Aus Industrieversuchen entsteht dabei ein neues Geschäftsmodell-Narrativ. Der Bericht greift das Konzept „Debris Removal as a Service“ auf, bei dem Unternehmen für wiederkehrende Entsorgungsleistungen abonnieren sollen, um Ausweichmanöver zu reduzieren. Konkret wird erwähnt, dass das Vereinigte Königreich 37,6 Mio. britische Pfund für eine Mission bereitstellt, um zwei abgelaufene Satelliten aus dem stark frequentierten LEO-Bereich zu de-orbiten; die Vertragsvergabe soll in Kürze bekanntgegeben werden. Parallel läuft ESA-Entwicklung für ADR-Tests: Die ClearSpace-1 Mission ist als Rendezvous-, Capture- und Deorbit-Demonstration geplant, nach aktuellem Stand mit Zielstart 2028, wobei ein späterer, kontrollierter Wiedereintritt beide beteiligten Systeme zerstört. Darüber hinaus verweist der Bericht auf die Umweltseite: Wenn immer mehr Objekte beim Wiedereintritt verbrennen, steigt die Zahl der Verbrennungsprodukte in der Atmosphäre.
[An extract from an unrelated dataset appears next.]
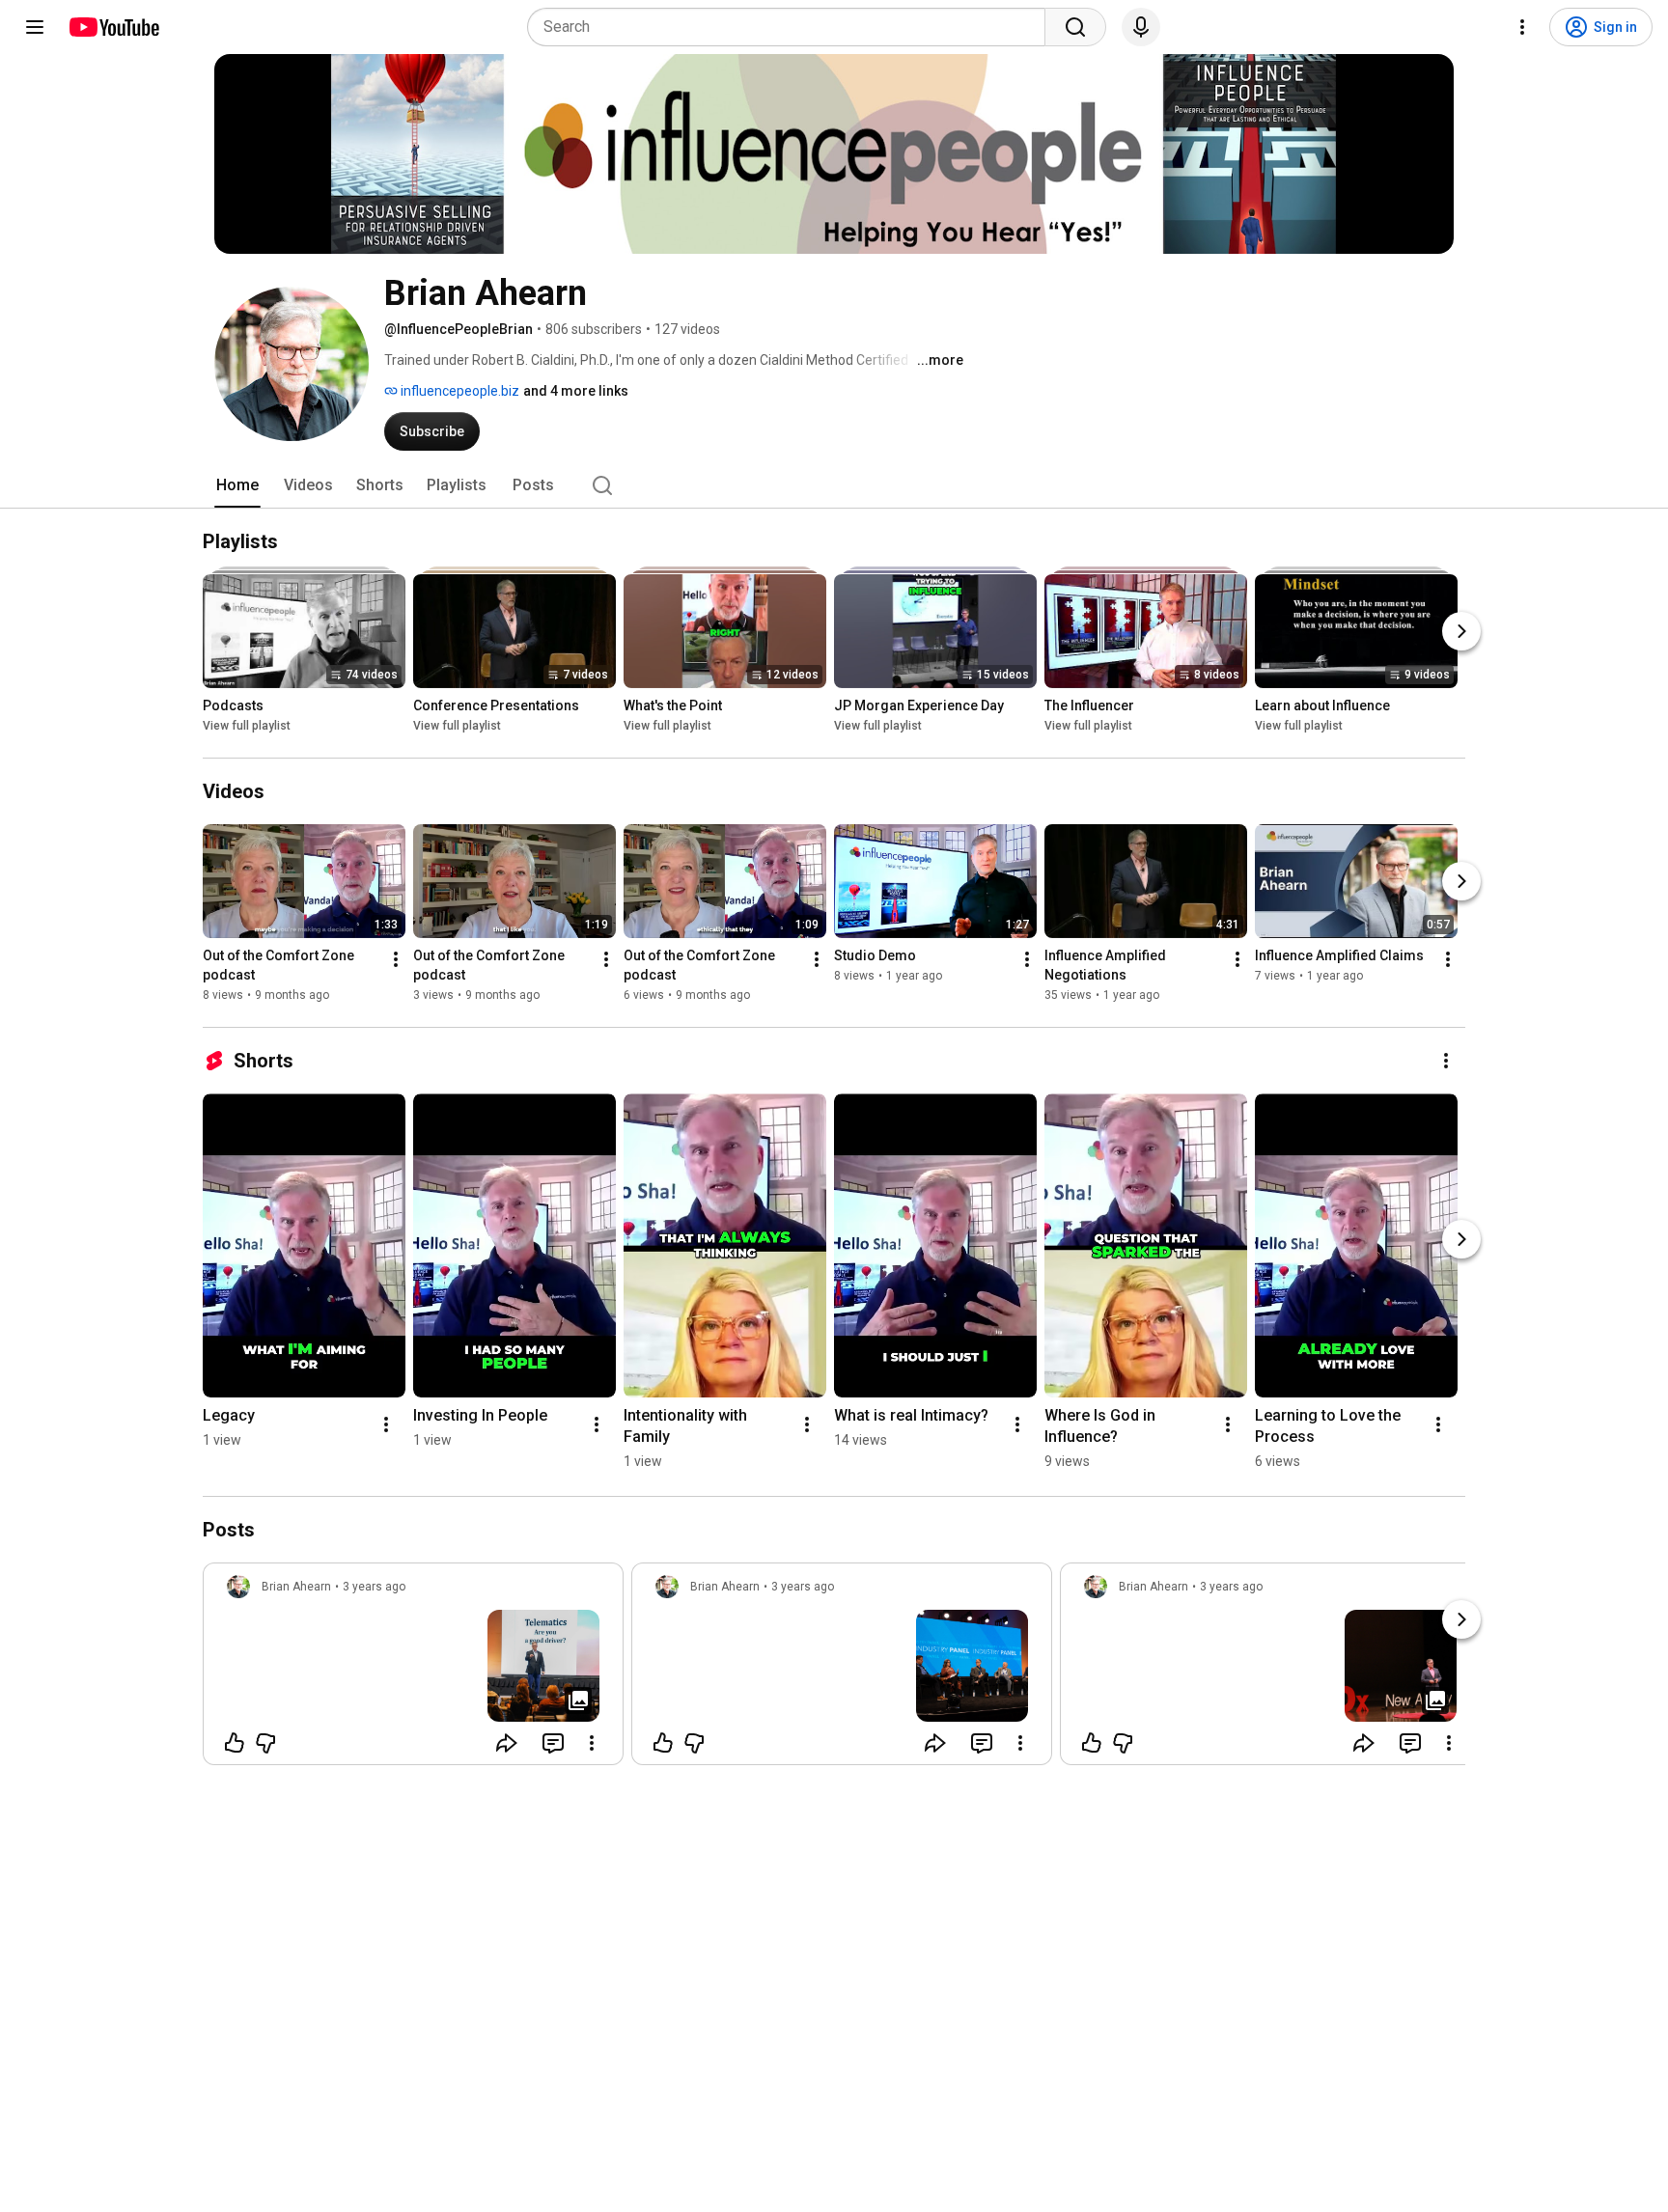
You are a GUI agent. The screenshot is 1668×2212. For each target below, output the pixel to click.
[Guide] (34, 27)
Forschende der University of Southampton erhalten dafür zusätzliche Unterstützung, unter anderem zur Frage, wie Aluminiumoxid (Alumina) und weitere Emissionsprodukte die Ozonschichtbelastung sowie den Informationsaustausch über Satellitenverbindungen indirekt beeinflussen könnten.
Um das Risiko in eine zeitliche Perspektive zu übersetzen, wird schließlich der CRASH-Clock-Ansatz aufgegriffen, der die Zeit bis zu einer möglichen katastrophalen Kollision im LEO beschreibt, falls alle Ausweichmaßnahmen ausfallen. In der Vor-Mega-Constellation-Phase lag eine Schätzung für 2018 noch bei 164 Tagen; bis Mai 2026 ist der Wert laut Bericht auf 2,5 Tage gefallen. Der Befund wirkt wie ein Weckruf an die Raumfahrtpolitik: Eine „technische Lösung“ allein passt nicht, wenn Marktanreize und regulatorische Verfahren nicht gleichzeitig mithalten. Der Bericht nennt daher auch eine europäische Option über den EU Space Act, der die Marktzugangsfrage mit Debris-Mitigationsanforderungen verknüpfen will; in Großbritannien sammelt die Branche aktuell Beiträge, um die Auswirkungen auf Betreiber besser einzuordnen. Am Ende bleibt die Linie klar: Die Schutzmaßnahmen, die Kollisionen verhindern, sind wirtschaftlich am günstigsten und operativ am wirksamsten – und ohne koordiniertes internationales Handeln droht die Infrastruktur, die Wirtschaft und Sicherheit stützt, selbst zum Opfer der eigenen Intensivierung im Orbit zu werden.